Streaming„Sopranos“-Star Vincent Pastore ist tot

In der Kultserie „Die Sopranos“ verriet er als „Big Pussy“ die Machenschaften von Mafia-Boss Tony an das FBI: Jetzt ist der US-Schauspieler Vincent Pastore gestorben.
Er wurde oft als Mafia-Gangster gecastet, „Die Sopranos“ machten ihn zum Star: US-Schauspieler Vincent Pastore ist im Alter von 80 Jahren gestorben. Das bestätigte sein Manager Robert Attermann der New York Times.
1946 im New Yorker Stadtteil Bronx geboren, kam Pastore erst mit über 40 zum Schauspielen – vorher hatte er laut New York Times als Soldat bei der Navy, Limo-Chauffeur und Nachtclub-Manager gearbeitet und einen Club in New Rochelle, New York, besessen.
Die Schauspieler Matt und Kevin Dillon, die ihn demnach aus seiner Zeit als Chauffeur kannten, waren begeistert von seinem Charisma und überredeten ihn, an Castings teilzunehmen.
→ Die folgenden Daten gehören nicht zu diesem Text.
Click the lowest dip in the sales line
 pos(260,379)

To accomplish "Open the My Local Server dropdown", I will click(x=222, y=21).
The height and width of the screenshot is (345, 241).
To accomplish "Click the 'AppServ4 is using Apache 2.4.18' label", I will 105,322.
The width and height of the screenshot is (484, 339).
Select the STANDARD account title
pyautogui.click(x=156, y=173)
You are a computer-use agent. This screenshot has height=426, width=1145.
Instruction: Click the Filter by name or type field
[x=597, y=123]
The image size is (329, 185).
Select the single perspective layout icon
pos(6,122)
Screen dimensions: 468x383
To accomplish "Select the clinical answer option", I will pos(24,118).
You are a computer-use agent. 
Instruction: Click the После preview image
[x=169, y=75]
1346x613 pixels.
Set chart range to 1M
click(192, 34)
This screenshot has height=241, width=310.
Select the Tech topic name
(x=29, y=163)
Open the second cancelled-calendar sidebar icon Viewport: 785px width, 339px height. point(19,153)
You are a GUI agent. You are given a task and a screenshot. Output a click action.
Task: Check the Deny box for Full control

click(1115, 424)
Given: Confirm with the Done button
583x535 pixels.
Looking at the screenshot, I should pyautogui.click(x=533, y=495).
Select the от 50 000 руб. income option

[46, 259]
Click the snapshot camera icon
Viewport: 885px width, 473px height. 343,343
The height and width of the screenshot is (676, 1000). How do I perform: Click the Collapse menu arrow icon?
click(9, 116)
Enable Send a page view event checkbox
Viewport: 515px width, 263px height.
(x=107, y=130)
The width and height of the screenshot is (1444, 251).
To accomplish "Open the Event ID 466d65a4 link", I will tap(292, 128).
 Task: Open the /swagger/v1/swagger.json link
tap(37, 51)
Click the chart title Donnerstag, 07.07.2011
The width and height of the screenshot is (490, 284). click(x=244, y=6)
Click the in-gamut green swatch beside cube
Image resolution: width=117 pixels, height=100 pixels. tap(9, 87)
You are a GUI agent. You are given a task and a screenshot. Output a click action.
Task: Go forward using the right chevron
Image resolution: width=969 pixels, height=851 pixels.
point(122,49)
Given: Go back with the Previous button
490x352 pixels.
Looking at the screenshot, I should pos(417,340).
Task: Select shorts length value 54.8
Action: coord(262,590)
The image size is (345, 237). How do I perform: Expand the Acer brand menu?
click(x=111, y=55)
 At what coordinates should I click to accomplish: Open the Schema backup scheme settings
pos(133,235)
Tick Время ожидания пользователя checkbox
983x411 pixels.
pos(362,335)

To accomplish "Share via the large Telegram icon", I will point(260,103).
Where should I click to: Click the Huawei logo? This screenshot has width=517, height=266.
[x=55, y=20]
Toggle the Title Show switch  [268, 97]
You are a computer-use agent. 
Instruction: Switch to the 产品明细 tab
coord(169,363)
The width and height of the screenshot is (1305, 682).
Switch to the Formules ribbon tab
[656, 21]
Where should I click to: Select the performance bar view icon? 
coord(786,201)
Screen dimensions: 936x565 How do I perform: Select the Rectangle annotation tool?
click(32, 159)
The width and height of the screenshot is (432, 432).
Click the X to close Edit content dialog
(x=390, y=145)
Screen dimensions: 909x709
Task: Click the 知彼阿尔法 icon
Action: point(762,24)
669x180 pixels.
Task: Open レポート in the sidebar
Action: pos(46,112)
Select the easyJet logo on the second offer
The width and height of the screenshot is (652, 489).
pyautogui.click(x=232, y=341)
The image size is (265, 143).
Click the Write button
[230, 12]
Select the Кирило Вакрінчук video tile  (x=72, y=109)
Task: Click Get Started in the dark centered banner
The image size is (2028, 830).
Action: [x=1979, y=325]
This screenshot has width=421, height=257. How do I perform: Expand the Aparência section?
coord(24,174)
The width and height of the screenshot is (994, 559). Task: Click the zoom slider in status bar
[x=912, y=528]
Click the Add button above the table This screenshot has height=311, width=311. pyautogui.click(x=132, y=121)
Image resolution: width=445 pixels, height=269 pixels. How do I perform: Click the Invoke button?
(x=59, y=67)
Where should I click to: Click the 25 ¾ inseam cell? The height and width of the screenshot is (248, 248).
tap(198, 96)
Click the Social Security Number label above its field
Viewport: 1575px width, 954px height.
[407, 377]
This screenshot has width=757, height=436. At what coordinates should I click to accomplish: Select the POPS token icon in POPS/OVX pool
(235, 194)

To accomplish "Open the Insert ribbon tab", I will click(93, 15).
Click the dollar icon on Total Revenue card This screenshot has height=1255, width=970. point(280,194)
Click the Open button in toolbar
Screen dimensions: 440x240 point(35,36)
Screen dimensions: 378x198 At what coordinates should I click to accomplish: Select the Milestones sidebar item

So ergatterte der US-Amerikaner mit italienischen Wurzeln unter anderem Rollen in Martin Scorseses Klassiker „Goodfellas“ (1990) und Woody Allens „Manhattan Murder Mystery“. Zuletzt spielte er 2021 in Jimmy Giannopoulos’ Thriller „The Birthday Cake“ mit.
Seine Paraderolle war der toughe italienisch-amerikanische Gangster. Und am bekanntesten wurde Pastore als Salvatore Bonpensiero in der legendären HBO-Serie „Die Sopranos“. Spitzname: „Big Pussy“. Vom Vertrauten des Mafia-Bosses Tony Soprano wird er in der Serie zum FBI-Informanten – und nach zwei Staffeln erwischt und ermordet. Big Pussy gehörte laut Hollywood Reporter zu den beliebtesten Figuren der Serie, und tauchte in 21 der ersten 26 Folgen der „Sopranos“ auf, und viermal in Flashbacks oder Träumen im Serienfinale von 2007.